DATASET EXCERPTS below:
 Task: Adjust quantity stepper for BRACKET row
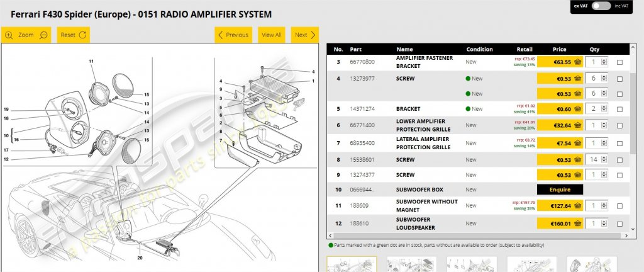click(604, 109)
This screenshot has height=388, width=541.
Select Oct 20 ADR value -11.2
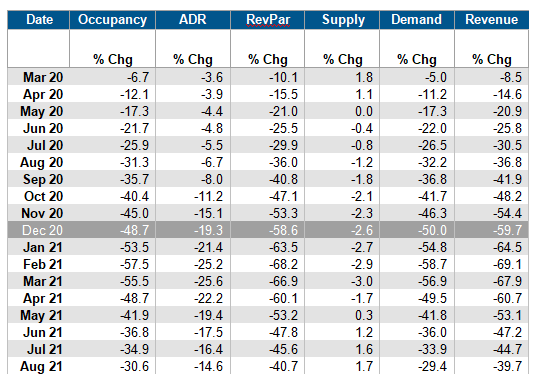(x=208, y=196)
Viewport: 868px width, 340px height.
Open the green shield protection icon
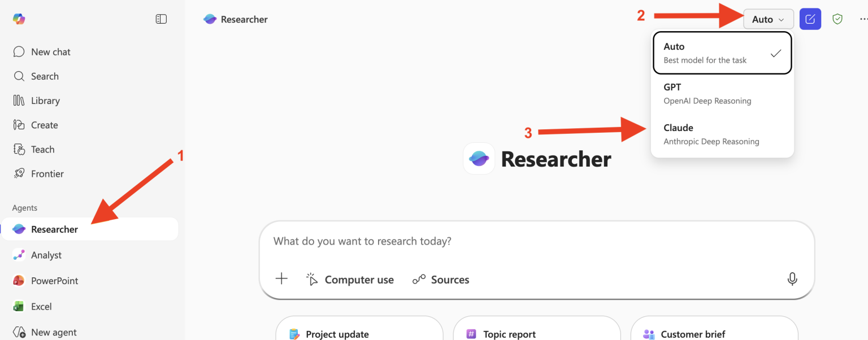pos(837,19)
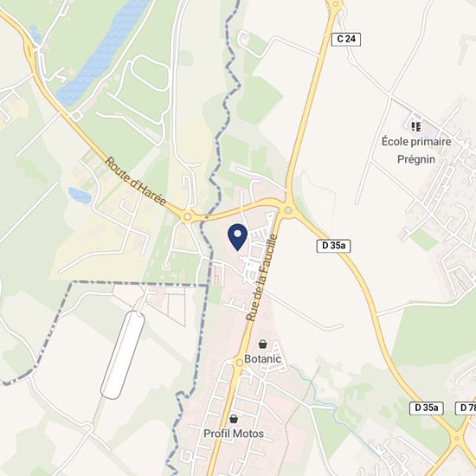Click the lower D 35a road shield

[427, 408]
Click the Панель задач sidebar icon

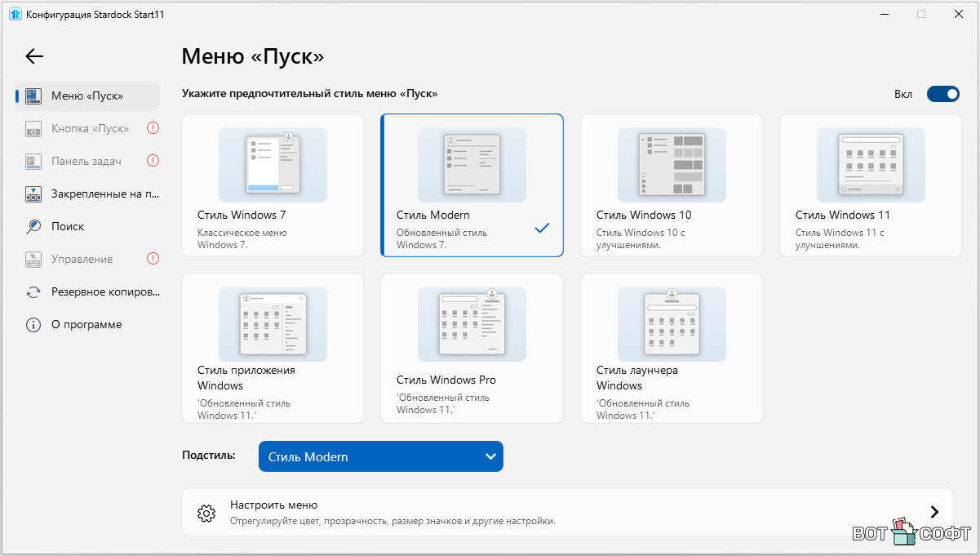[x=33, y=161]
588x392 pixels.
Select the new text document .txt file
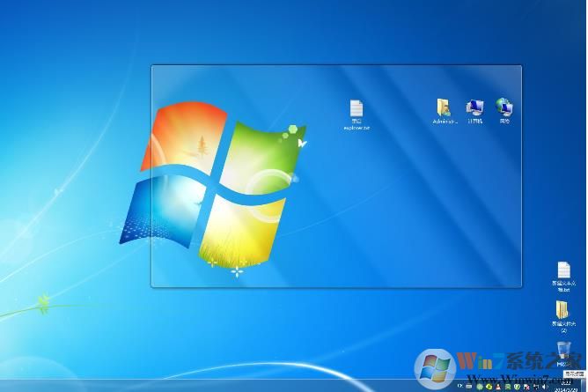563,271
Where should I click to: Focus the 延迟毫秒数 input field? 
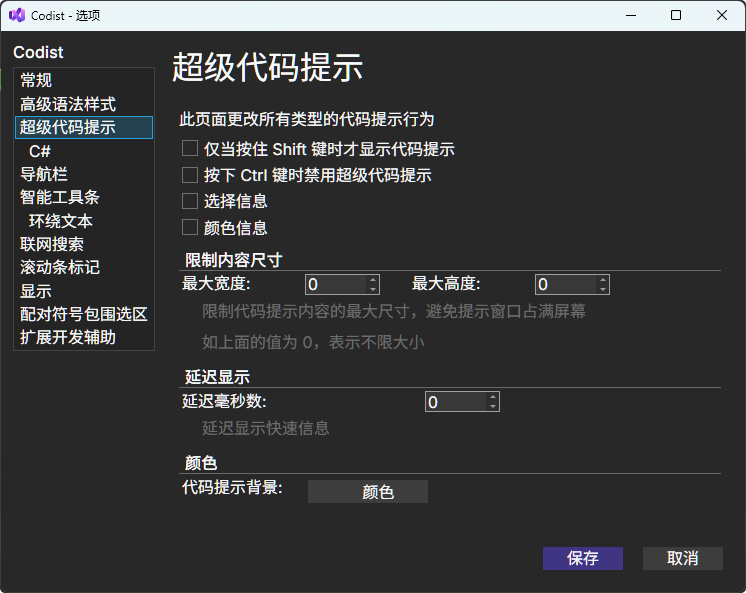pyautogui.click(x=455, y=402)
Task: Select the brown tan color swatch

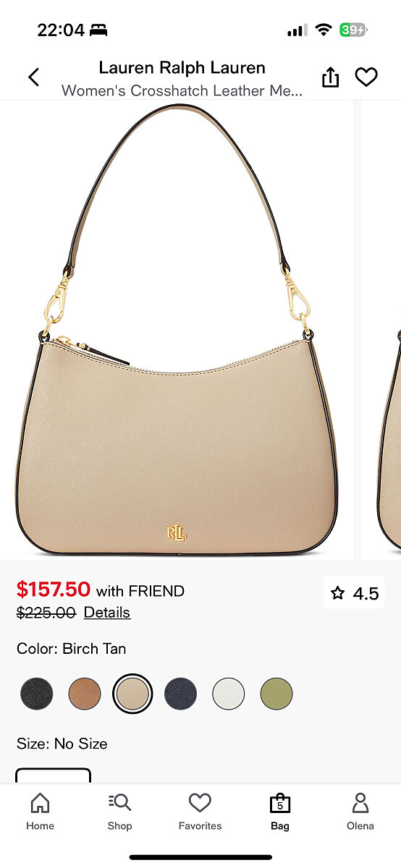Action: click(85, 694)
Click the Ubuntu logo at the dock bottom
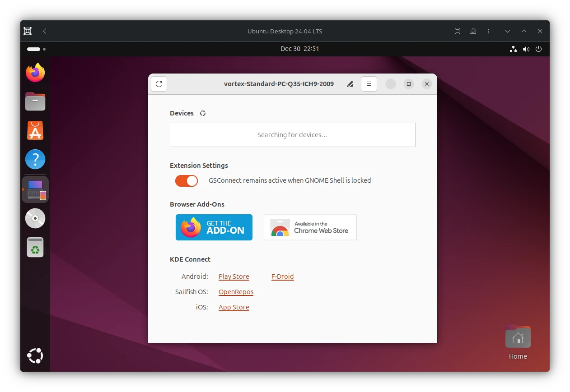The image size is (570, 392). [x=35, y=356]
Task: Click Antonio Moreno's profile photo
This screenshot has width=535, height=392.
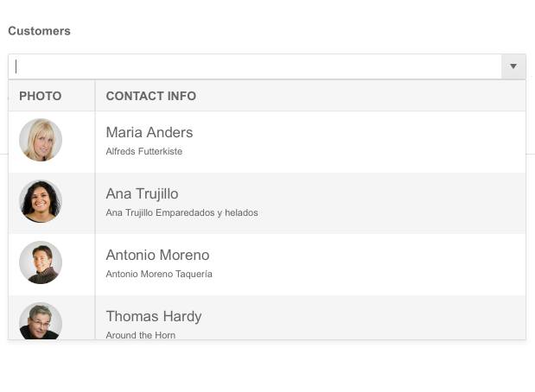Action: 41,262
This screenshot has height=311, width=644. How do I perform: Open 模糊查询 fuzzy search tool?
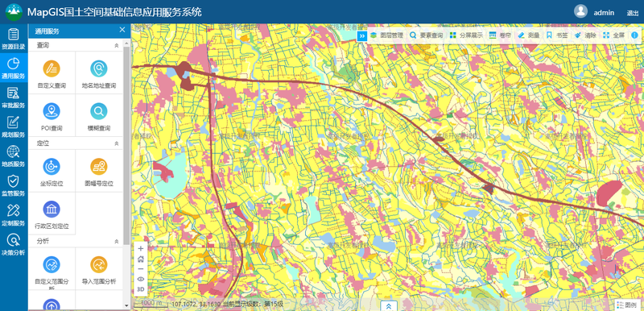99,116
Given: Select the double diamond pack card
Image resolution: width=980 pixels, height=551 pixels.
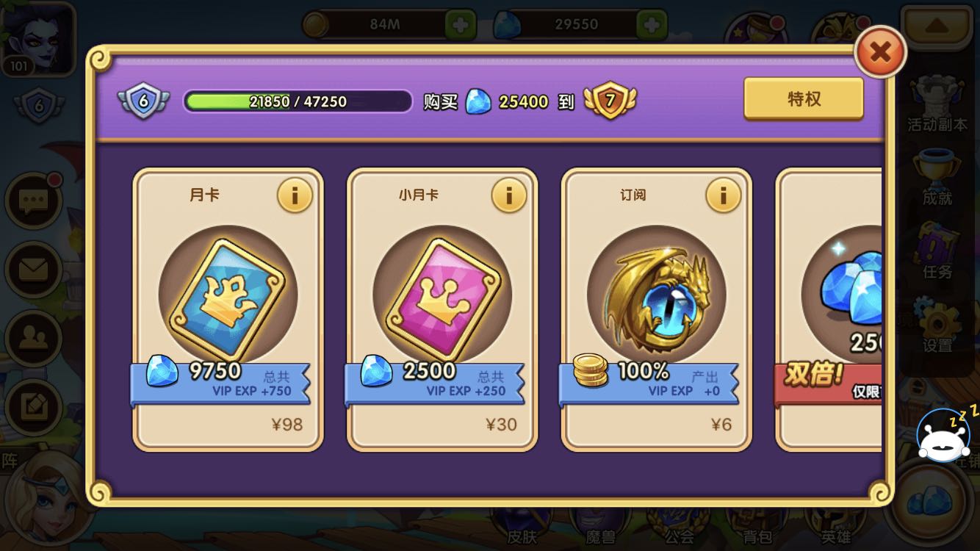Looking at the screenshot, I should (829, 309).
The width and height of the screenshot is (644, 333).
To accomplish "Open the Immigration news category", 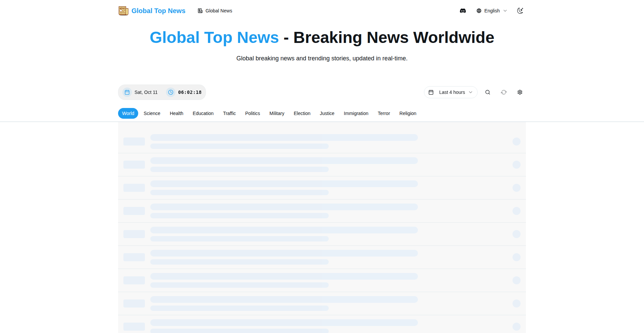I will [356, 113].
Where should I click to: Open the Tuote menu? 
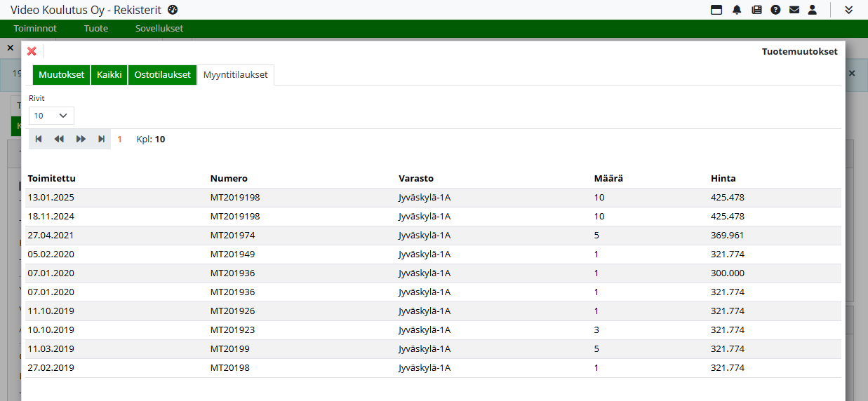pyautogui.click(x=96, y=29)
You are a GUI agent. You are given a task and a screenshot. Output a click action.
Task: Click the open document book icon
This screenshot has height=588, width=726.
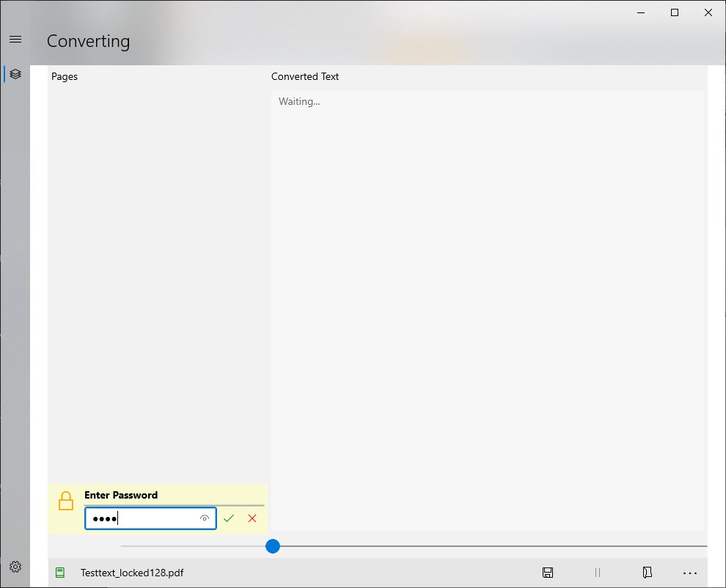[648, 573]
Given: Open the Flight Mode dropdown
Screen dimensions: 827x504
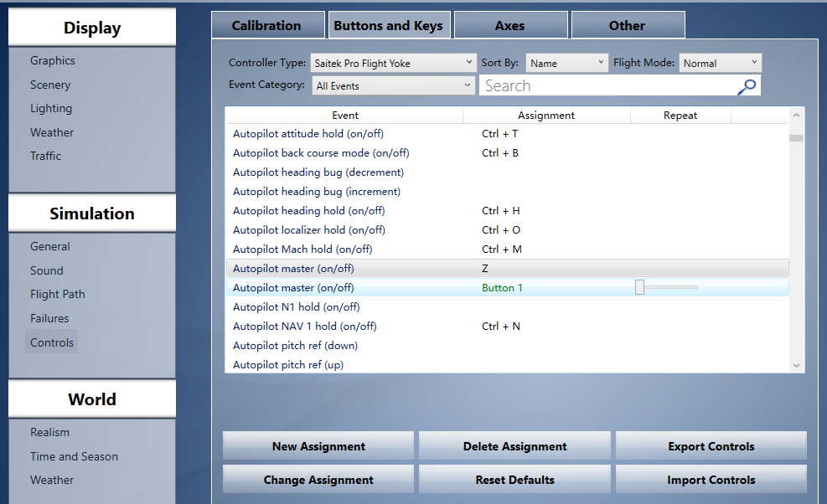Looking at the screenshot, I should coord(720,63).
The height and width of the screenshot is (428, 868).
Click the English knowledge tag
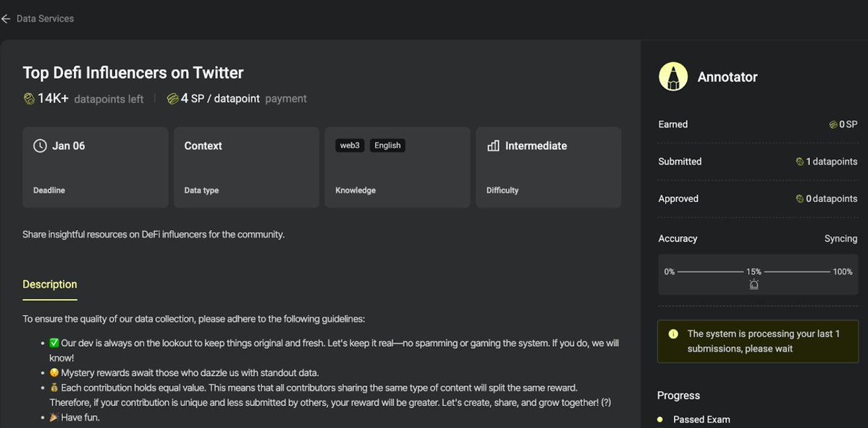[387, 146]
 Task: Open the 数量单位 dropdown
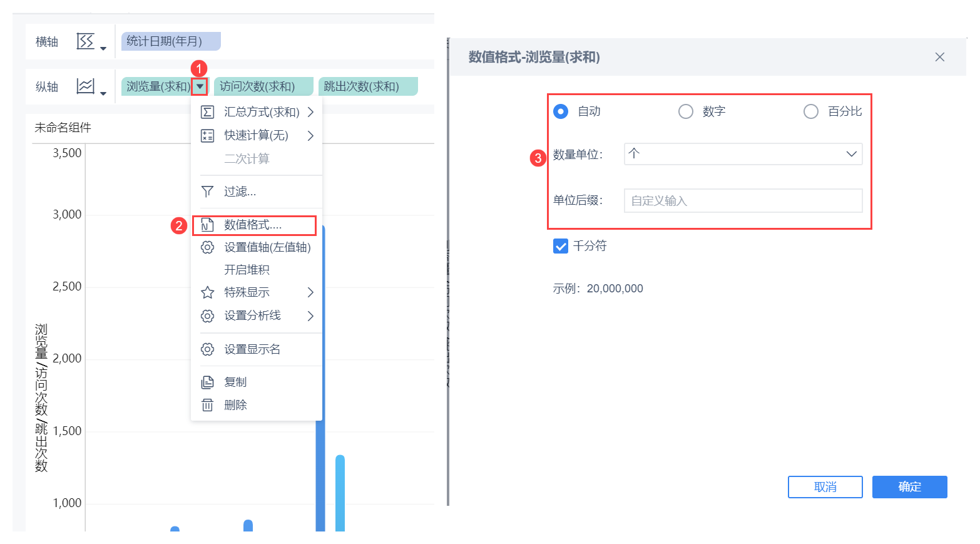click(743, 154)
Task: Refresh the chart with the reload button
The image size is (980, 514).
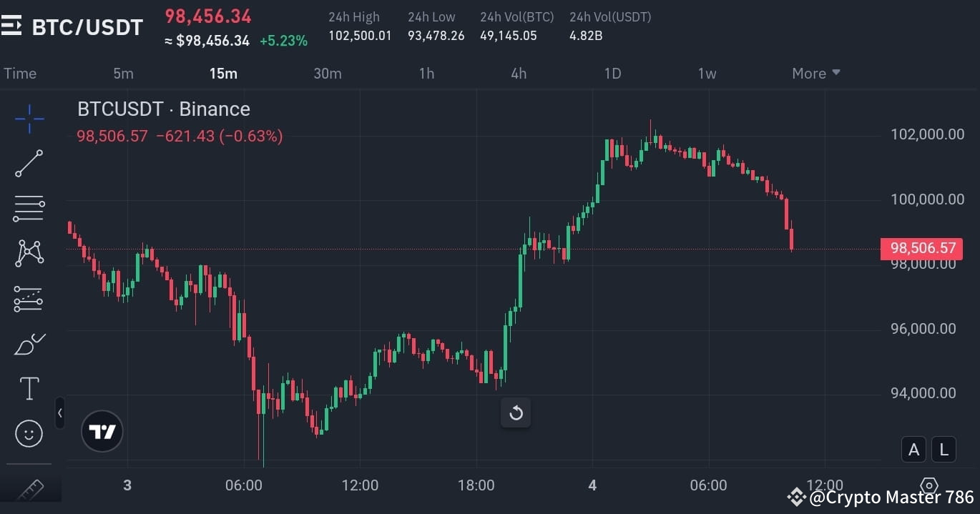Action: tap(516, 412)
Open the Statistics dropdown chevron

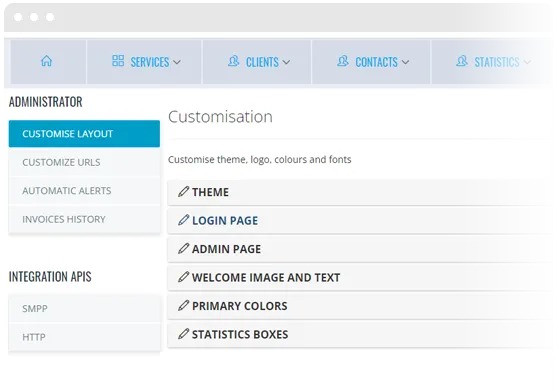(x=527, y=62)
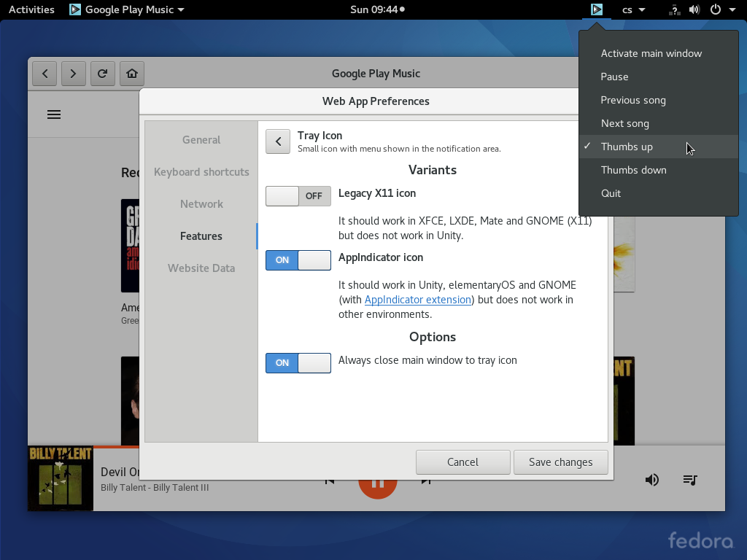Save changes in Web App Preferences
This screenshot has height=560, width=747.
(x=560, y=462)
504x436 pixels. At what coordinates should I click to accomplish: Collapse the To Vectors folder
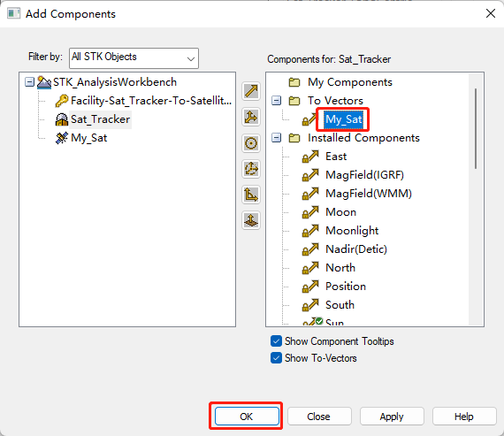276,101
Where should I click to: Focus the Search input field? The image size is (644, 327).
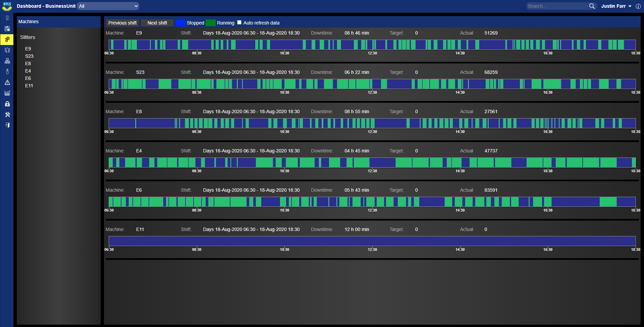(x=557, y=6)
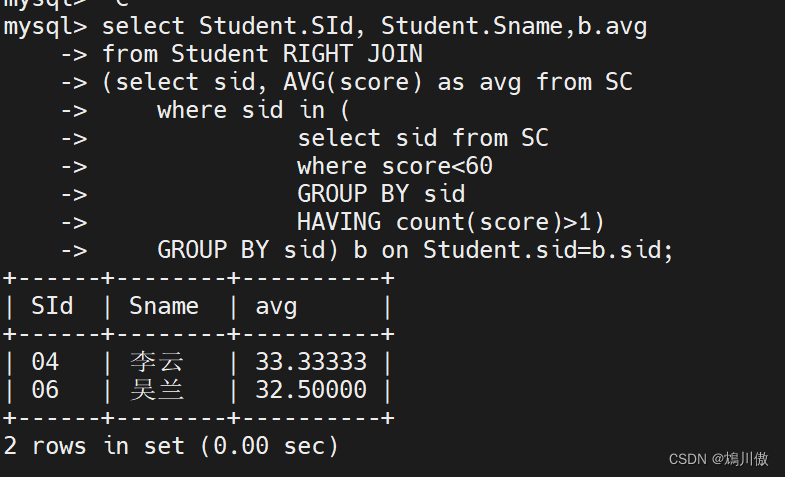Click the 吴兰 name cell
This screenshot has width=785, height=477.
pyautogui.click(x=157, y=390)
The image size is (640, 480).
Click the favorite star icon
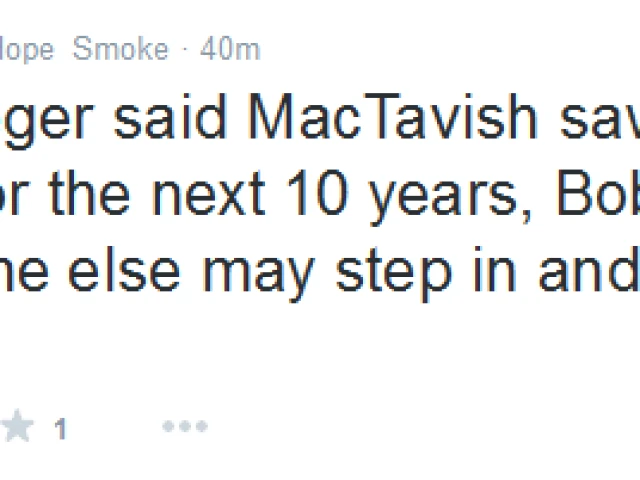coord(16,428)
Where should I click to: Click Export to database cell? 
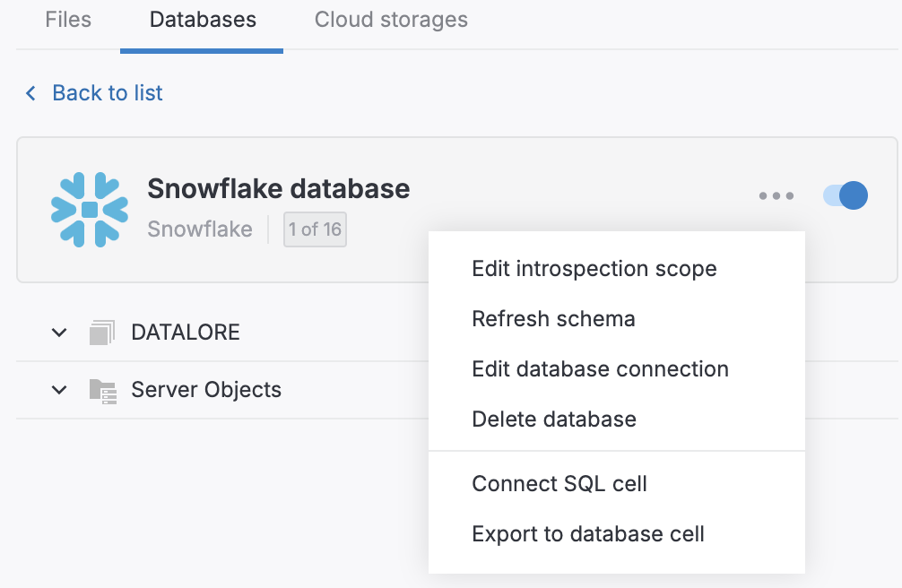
End of DATASET EXCERPTS.
◆ ACTIVITY
Please retype exactly the lines from the one containing "This screenshot has height=588, width=726." through the last line of the records, both included, leaving out every picture.

◆ OUTPUT OF THE EXERCISE
This screenshot has height=588, width=726.
[648, 573]
Given: Open the Flight Mode dropdown
Screen dimensions: 827x504
Looking at the screenshot, I should coord(720,63).
The height and width of the screenshot is (428, 868).
Click the English knowledge tag
[387, 146]
 Task: Open the 数量单位 dropdown
click(743, 154)
Task: Refresh the chart with the reload button
The image size is (980, 514).
Action: tap(516, 412)
Open the Statistics dropdown chevron

(x=527, y=62)
Save changes in Web App Preferences
This screenshot has height=560, width=747.
(x=560, y=462)
504x436 pixels. At what coordinates should I click to accomplish: Collapse the To Vectors folder
276,101
Where should I click to: Focus the Search input field? The image size is (644, 327).
(x=557, y=6)
Click the 吴兰 name cell
This screenshot has width=785, height=477.
pyautogui.click(x=157, y=390)
The image size is (640, 480).
Click the favorite star icon
coord(16,428)
Where should I click to: Click Export to database cell? 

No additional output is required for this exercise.